If there are a number of possible choices all conditional on the same integer (or character) variable, you can use a switch statement to reduce the number of ifs you have to write.
int a = 2;
switch ( a )
{
case 1 : { print( "One" ) ; break; }
case 2 : { print( "Two" ) ; break; }
default : { print( "Many" ); break; }
}
If a is equal to 1, this program will print "One" and then break out of the switch block. Leaving out the break would cause all of the rest of the cases to be executed until a break was reached.
default is a catch all which will match any case.
The switch variable can either be an integer or a char. Using a char, the code might look like this:
char c = readChar();
switch ( a )
{
case ' ' : { println( "Space" ) ; break; }
case '\n' : { println( "New Line" ) ; break; }
default : { println( c ); }
}
A function is defined by giving its return type, name, parameters and a block of statements. If the functon does not return anything then you need to give it a return type of 'void'. Parameters are separated by commas.
int triple( int n )
{
return n*3;
}
The return type of the function, as well as the type of any of the parameters, can be an array. In that case the following syntax (with square brackets) would be used to define the function:
int[ ] doublearray( int[ ] d )
{
int i;
for i = 0 to d.length - 1 {
d[i] = d[i] * 2;
}
return d;
}
Calling a Function
Once defined, the function can be called anywhere in the code.
int a = 2;
int b = triple( a );
int[ ] t = { 1 , 2 , 3 };
t = doublearray( t );
The value assigned to b here is the value returned by the function triple when given the argument a. In this case we would expect b to obtain the value 6. In the second example the array t is passed to the function, and the array returned (and assigned back to t) should have each of the elements doubled.
You can define a record or class to encapsulate a group of variables. Here we define a Person class. A Person has a name and an age. For those with experience of object-oriented programming, note that in Kenya a class cannot contain methods, only attributes, as it only a structure or record. Kenya is not an object-oriented language.
class Person
{
String name;
int age;
}
You can then declare a variable of this type just like any other and access its fields in the following way.
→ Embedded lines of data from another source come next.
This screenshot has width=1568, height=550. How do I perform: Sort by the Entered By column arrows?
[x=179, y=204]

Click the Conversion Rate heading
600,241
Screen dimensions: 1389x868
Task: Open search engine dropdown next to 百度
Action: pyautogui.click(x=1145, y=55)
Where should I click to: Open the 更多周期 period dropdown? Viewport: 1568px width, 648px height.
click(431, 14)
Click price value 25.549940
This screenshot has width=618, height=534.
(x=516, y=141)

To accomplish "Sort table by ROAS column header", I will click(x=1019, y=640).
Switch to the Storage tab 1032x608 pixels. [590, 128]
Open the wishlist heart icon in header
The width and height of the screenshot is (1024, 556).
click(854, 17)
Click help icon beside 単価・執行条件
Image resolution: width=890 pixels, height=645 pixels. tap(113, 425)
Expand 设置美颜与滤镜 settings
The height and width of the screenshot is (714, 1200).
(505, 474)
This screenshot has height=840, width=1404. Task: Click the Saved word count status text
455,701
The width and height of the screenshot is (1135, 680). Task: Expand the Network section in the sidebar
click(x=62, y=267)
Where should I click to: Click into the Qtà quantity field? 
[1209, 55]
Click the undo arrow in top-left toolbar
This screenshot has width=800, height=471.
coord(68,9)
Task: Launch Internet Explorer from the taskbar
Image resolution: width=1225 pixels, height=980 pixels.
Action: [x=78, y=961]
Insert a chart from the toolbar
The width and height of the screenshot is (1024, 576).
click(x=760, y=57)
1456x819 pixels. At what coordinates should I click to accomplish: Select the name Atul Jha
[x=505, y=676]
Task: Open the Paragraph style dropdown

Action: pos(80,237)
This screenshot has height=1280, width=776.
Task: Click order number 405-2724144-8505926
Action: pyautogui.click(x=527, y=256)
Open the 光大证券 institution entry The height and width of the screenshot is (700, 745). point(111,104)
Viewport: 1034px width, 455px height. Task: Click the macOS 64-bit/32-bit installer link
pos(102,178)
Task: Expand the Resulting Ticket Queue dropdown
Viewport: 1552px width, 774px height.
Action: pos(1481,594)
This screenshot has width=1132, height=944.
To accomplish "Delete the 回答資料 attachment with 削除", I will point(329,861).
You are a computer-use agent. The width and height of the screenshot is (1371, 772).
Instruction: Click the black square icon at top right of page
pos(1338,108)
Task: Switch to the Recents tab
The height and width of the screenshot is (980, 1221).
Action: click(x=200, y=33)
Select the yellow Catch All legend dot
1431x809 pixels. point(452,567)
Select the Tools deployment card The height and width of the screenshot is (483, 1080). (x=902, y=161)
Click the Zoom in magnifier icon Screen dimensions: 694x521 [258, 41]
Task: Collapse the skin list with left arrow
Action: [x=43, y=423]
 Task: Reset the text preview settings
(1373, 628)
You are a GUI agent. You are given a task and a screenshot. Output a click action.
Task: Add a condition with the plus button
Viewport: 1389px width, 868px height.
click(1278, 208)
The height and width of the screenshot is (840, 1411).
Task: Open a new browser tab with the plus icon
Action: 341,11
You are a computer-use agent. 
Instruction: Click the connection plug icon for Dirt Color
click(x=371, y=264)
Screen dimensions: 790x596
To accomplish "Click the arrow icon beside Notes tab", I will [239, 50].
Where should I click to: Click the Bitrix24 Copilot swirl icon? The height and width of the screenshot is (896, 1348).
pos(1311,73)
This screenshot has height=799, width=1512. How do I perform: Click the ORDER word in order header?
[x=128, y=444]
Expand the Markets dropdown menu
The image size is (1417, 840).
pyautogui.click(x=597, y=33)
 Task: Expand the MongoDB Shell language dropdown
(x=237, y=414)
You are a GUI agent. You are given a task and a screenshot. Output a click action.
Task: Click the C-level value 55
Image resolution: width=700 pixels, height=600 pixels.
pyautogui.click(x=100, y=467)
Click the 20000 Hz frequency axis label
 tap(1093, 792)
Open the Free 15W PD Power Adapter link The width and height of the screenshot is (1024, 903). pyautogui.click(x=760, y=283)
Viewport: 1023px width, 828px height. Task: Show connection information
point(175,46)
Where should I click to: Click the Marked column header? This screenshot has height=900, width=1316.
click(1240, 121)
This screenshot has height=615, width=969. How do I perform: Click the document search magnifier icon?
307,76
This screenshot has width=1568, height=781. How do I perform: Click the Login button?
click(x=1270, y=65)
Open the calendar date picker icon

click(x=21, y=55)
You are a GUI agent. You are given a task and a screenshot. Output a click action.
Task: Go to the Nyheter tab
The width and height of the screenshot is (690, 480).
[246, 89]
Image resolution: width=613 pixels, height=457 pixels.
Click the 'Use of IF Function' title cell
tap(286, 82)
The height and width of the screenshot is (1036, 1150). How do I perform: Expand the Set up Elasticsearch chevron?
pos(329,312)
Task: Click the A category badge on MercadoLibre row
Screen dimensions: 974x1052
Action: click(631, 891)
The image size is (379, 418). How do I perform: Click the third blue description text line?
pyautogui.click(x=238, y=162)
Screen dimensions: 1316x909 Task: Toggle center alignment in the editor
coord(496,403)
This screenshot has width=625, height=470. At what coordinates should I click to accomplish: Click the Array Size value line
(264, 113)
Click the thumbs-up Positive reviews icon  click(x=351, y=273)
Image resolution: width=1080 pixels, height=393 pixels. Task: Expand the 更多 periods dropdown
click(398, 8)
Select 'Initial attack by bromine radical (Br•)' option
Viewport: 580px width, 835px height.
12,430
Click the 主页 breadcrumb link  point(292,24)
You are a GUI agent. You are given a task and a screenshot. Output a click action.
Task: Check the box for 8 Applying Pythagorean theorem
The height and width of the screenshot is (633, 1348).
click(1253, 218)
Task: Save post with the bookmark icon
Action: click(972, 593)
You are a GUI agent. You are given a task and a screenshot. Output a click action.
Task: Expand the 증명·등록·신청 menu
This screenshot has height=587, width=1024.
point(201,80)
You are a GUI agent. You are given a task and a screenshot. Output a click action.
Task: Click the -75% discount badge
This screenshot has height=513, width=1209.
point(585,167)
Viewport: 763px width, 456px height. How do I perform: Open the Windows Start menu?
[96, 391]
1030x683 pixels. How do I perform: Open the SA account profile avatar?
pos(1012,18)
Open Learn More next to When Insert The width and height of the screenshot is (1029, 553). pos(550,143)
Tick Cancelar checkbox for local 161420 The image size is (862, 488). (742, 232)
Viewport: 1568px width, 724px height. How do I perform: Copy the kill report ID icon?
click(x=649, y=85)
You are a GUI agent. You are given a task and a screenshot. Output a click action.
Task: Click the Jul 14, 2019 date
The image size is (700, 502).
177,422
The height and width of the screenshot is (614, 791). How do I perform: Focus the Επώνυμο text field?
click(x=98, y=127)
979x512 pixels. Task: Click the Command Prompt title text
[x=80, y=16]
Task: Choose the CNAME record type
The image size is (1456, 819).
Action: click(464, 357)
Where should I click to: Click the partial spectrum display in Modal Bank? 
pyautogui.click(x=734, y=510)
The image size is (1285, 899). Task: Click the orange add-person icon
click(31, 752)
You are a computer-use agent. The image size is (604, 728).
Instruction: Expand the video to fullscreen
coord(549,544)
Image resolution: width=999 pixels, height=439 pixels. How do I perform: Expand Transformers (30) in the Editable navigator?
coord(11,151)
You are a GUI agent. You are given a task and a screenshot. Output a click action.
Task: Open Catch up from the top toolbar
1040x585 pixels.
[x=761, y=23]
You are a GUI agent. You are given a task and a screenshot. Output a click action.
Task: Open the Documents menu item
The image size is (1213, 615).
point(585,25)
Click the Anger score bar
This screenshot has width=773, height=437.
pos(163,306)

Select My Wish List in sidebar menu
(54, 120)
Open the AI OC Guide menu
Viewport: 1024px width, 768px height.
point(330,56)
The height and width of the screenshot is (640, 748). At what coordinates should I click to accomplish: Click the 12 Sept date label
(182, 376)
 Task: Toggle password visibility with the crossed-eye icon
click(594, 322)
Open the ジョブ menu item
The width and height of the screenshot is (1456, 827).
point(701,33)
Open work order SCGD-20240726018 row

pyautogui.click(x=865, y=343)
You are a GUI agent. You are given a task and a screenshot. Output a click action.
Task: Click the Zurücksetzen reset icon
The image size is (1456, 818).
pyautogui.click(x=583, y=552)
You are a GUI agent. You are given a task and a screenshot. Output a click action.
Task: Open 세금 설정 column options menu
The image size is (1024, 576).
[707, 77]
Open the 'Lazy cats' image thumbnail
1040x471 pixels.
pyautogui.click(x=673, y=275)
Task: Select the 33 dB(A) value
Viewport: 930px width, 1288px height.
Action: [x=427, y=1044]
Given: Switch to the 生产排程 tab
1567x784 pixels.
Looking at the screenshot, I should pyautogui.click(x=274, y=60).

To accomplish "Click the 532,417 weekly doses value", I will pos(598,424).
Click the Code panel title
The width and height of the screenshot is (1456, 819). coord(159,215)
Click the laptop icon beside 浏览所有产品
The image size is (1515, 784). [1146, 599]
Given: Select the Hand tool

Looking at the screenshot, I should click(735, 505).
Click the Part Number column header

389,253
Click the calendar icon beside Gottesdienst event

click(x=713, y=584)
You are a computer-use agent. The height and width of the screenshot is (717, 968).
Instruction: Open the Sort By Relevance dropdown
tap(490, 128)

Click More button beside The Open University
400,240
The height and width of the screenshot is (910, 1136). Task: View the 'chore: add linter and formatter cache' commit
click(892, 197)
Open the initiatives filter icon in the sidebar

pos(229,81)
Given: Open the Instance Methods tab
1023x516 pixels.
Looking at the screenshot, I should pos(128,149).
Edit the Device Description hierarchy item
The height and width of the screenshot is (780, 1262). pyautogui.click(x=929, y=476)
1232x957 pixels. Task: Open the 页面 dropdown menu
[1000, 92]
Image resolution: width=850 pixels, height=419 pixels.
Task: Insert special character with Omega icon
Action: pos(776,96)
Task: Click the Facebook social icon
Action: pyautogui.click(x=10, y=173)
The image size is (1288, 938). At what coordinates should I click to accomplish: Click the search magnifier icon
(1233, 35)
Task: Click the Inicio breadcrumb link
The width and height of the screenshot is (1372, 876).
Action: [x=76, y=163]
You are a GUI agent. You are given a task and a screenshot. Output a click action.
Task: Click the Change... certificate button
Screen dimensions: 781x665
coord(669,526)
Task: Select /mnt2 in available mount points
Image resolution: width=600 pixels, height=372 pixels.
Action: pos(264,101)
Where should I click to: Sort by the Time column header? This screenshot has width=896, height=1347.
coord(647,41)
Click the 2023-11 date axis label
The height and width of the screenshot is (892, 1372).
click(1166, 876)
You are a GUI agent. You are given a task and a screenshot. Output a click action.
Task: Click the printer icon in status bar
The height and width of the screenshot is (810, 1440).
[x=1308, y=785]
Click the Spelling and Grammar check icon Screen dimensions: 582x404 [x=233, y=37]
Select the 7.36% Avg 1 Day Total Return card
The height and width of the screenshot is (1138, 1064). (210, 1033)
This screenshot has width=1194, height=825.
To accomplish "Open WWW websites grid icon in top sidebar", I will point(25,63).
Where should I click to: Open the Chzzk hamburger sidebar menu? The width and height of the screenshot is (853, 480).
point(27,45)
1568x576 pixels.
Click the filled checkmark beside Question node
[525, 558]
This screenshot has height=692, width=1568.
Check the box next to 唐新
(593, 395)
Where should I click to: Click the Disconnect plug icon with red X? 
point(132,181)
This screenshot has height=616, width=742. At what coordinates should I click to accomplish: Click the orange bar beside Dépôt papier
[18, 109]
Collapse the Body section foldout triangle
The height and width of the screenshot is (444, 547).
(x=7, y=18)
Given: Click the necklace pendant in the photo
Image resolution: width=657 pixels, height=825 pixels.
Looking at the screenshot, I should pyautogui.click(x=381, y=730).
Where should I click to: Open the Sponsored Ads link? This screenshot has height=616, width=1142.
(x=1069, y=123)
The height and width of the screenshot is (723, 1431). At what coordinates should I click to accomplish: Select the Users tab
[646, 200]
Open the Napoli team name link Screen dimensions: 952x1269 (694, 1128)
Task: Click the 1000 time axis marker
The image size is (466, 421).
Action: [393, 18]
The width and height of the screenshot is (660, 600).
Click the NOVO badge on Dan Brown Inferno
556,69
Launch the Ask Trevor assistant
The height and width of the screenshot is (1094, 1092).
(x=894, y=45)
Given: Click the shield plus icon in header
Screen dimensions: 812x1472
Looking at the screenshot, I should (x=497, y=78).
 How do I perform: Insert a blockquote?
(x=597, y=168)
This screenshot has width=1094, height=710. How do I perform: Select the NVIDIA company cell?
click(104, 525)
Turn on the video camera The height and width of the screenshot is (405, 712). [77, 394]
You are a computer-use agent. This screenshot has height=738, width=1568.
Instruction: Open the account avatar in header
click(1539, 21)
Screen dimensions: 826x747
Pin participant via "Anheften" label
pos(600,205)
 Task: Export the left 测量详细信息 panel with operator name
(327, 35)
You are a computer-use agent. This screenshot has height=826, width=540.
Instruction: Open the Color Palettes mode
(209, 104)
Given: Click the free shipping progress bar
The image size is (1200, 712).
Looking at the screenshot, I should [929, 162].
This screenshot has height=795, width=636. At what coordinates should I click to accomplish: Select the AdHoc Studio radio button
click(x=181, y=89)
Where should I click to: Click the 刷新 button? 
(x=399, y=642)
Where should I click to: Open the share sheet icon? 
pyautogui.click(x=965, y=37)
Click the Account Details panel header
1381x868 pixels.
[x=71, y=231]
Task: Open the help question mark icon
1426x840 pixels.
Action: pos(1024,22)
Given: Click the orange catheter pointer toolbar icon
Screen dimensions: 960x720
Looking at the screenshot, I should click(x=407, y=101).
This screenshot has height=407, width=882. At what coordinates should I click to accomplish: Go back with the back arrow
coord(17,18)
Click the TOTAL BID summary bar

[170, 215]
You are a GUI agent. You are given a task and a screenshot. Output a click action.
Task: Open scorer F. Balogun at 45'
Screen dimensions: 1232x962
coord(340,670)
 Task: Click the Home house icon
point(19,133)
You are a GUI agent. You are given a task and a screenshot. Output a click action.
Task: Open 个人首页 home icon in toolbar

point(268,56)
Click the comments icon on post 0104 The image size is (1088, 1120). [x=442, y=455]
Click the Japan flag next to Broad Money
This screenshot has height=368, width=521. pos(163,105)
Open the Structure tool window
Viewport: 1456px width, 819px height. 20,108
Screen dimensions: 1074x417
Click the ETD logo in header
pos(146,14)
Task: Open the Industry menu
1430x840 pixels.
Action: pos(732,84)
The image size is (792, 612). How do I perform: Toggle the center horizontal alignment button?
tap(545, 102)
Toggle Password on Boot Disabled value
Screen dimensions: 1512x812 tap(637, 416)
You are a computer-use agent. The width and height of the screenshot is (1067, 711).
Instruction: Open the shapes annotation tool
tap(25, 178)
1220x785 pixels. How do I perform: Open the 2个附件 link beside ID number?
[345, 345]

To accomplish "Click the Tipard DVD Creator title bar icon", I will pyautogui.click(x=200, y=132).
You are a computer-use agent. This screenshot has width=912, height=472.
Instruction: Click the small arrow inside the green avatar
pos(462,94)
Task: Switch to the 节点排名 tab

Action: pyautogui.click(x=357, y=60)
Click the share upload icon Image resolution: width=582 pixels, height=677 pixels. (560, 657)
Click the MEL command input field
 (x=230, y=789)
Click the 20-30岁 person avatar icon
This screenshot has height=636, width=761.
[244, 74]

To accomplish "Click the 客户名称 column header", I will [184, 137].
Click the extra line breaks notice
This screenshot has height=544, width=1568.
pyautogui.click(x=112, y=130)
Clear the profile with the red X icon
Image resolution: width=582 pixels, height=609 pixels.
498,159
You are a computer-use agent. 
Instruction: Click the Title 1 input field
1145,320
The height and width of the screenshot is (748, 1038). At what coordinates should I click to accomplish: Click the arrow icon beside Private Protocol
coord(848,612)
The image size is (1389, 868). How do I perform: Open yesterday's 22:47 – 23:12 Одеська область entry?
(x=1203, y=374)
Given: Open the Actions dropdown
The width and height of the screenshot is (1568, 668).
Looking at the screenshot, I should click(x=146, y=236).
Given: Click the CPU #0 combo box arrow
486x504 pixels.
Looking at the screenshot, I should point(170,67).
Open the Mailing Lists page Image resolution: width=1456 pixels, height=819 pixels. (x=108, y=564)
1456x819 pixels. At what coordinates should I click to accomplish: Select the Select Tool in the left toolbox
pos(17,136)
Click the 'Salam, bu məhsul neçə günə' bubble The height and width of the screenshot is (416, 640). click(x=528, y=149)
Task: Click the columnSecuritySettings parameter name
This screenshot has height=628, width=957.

Person me; me.name = "Joe Bloggs"; me.age = 27; println( "I am " + me.name );
You can generate graphical output in a separate window using the following graphics commands.
clear(); drawLine( x1, y1, x2, y2 ); drawBox( x1, y1, width, height ); drawTriangle( x1, y1, x2, y2, x3, y3 ); drawEllipse( x1, y1, w, h ); setColour( r, g, b ); setBGColour( r, g, b ); fill( true/false );
All co-ordinates and sizes are integers. The origin is in the top left hand corner. The colour commands ( N.B. colour has a 'u' in it ) take integer r,g and b values. fill takes either true or false to turn filling of shapes on or off.